I’ll give you an example. The Trump administration’s Treasury Department wrote an FAQ in which they explained the details of an executive order that companies would have to divest from Chinese military companies within a year. The Biden administration? Just the other day, their Treasury department dribbled out a little FAQ that said, if you already own Chinese military stocks, don’t worry about it. You don’t have to divest.
Holy, holy cow. I mean, what a bunch of wusses. The tools are there. The tools had been blessed by the Biden administration, just as they were by the Trump administration. The difference between the Trump and Biden administrations is that the Biden administration doesn’t have the stomach to follow through and take the concrete steps they need to take to cut off the flow of American capital and American technology to those companies in China that would do the greatest harm to the United States.
You resigned on January 6, 2021, but you never said why. Why did you resign? And if President Trump were to win election again, would you work for him?
I have spoken in the past on record on why I left. Given the events of January 6 and the riot at the Capitol, I did not believe that I could remain in the administration.
I’m going to remain out of government probably for a very long time, just given where I am with my family. I have two young boys, one of whom was born while I was in office. Anyone who’s worked in these jobs can tell you that your life really isn’t your own.
I stayed for four years. I’m extremely proud of my service. I’m very proud of how the foreign policy came out, on balance. We achieved peace between three Sunni Arab states and Israel. That was quite a hat trick. We changed the trajectory of U.S.-China relations in ways that are going to make the United States safer and more viable over the long term. And President Biden has sustained a lot of that policy. We were right to contain Iran and to deprive it of the material resources that it needed to conduct terrorist activities and proxy wars around its region.
Last question. Your dad knew who Deep Throat [the key source for The Washington Post’s stories about Watergate] was. Did he ever tell you? Were you surprised when it came out that your father knew?

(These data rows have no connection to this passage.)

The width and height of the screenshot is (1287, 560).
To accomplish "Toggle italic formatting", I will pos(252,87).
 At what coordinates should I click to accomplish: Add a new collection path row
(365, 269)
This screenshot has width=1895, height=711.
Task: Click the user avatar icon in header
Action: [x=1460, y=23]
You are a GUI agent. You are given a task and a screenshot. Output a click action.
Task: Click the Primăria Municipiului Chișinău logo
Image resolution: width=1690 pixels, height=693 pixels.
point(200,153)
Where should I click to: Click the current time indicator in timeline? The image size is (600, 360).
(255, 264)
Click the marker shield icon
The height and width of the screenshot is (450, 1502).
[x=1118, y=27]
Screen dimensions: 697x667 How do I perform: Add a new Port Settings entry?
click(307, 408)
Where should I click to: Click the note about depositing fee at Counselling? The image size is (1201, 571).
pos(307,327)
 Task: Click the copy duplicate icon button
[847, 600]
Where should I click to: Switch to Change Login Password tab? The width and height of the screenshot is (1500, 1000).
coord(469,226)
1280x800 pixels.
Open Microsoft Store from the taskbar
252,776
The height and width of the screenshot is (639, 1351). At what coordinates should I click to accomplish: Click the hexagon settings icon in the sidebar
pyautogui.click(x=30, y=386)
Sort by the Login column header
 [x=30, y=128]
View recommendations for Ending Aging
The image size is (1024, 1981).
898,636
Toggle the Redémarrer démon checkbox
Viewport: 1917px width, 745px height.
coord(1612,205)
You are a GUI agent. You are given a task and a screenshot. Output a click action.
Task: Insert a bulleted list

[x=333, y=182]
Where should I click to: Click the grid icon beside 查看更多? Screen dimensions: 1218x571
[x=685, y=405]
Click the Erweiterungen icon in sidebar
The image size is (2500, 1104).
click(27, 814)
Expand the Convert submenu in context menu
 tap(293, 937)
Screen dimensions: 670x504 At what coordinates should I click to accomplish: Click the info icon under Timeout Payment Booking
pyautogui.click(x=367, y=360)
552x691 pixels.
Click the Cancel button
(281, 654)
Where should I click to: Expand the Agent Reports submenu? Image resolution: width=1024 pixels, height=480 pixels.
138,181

I knew that he knew. He never told me who it was, and I never pressed him on it. It was something that I really respected.
If you read Bob Woodward’s book [“The Secret Man”] about Mark Felt and Deep Throat, one of the chapters talks about the small number of people who knew. My father had figured it out, while taking a deposition from Mark Felt in a grand jury investigation. Based on Mark Felt’s reaction to one of the questions, my father knew that he must be Deep Throat. He told Woodward but kept the secret for decades.
Didn’t that drive you crazy as a journalist? Wouldn’t you want to know?
I’m someone who’s been both a journalist and someone who’s been a keeper of secrets as a national security practitioner. I believe there are certain secrets that should be kept. I believe that sources should be protected by journalists and that sometimes the public doesn’t have a right to know.
I also think journalists have a responsibility to protect national security when their reporting could put innocent people in harm’s way. It’s a delicate balancing act, and I’ve been on both sides of that equation.
Bob Davis, a former correspondent at The Wall Street Journal, covered U.S.-China relations beginning in the 1990s. He co-authored “Superpower Showdown,” with Lingling Wei, which chronicles the two nations’ economic and trade rivalry.